Assigned task
Copy nothing but the lines below, from the one with "Task: Expand the 队列 tree node" through the one with "The width and", exactly as written; no pictures should appear.

(Saved data entries)
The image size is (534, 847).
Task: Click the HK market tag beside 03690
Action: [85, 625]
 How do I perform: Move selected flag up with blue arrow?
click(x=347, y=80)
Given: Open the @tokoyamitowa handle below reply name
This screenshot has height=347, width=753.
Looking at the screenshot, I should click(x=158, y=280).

---

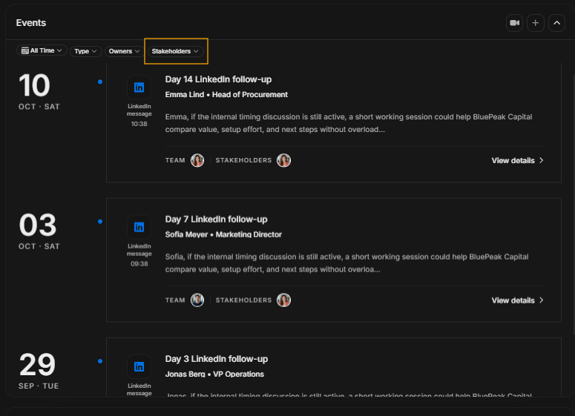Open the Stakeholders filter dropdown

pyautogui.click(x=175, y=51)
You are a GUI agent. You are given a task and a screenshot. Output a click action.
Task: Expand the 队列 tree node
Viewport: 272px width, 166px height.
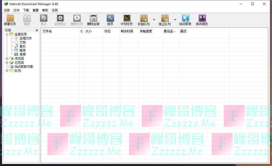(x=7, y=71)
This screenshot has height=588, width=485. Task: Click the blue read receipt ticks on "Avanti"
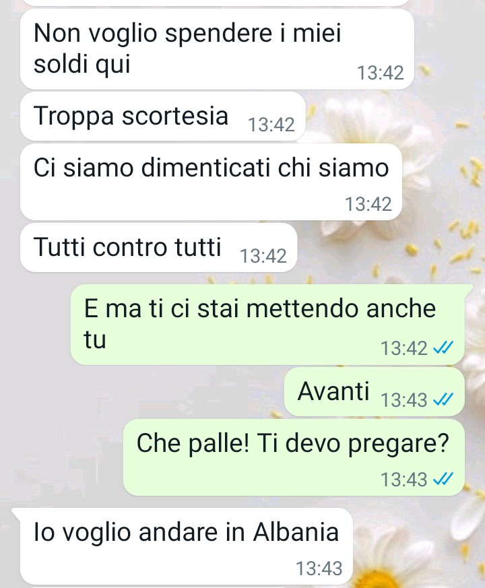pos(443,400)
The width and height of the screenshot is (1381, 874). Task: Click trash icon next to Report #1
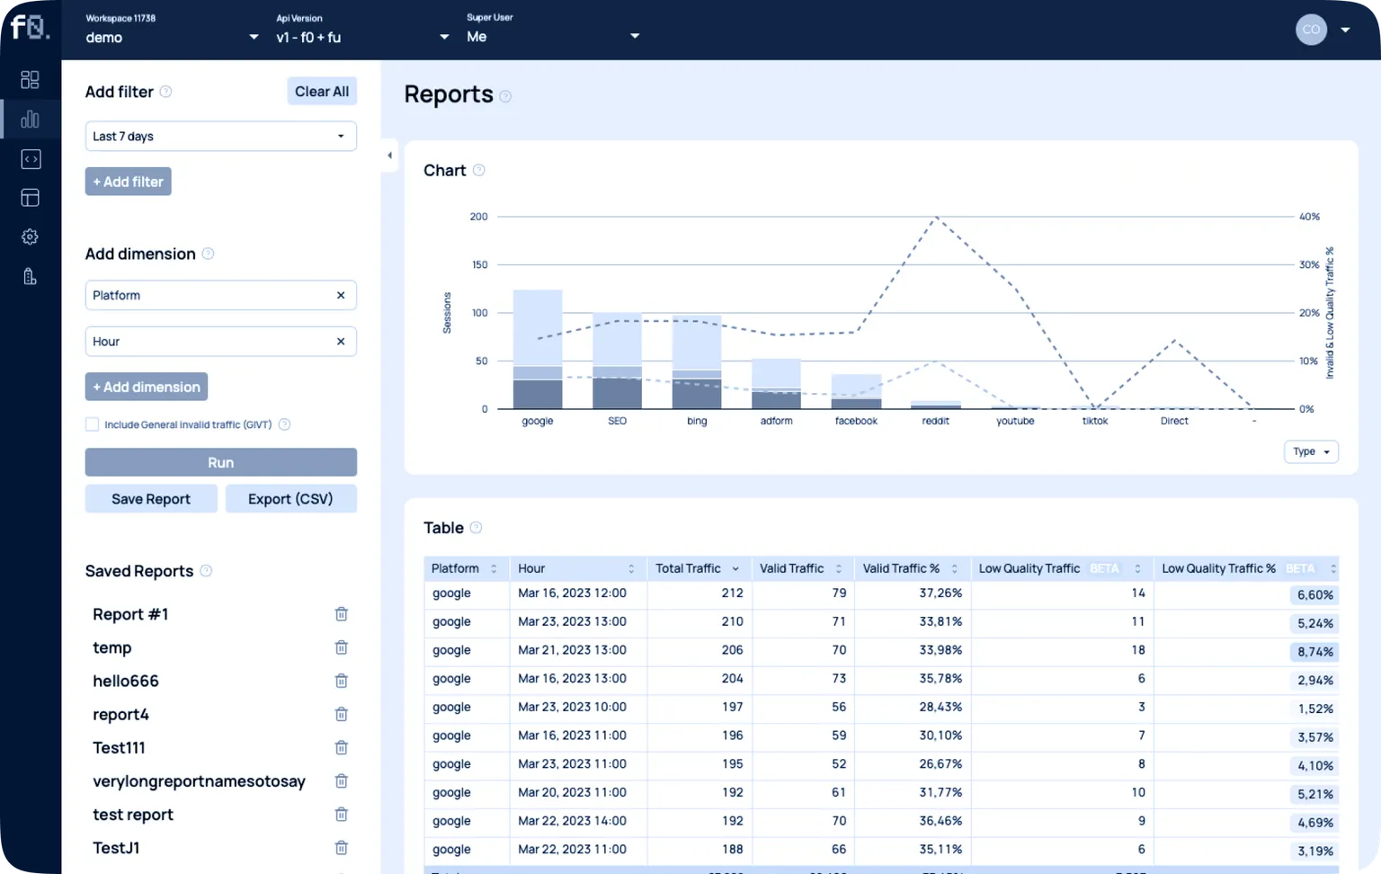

Expected answer
Task: Expand the 队列 tree node
Viewport: 272px width, 166px height.
(x=7, y=71)
This screenshot has height=588, width=485. Task: Click the blue read receipt ticks on "Avanti"
pos(443,400)
The width and height of the screenshot is (1381, 874). Task: Click trash icon next to Report #1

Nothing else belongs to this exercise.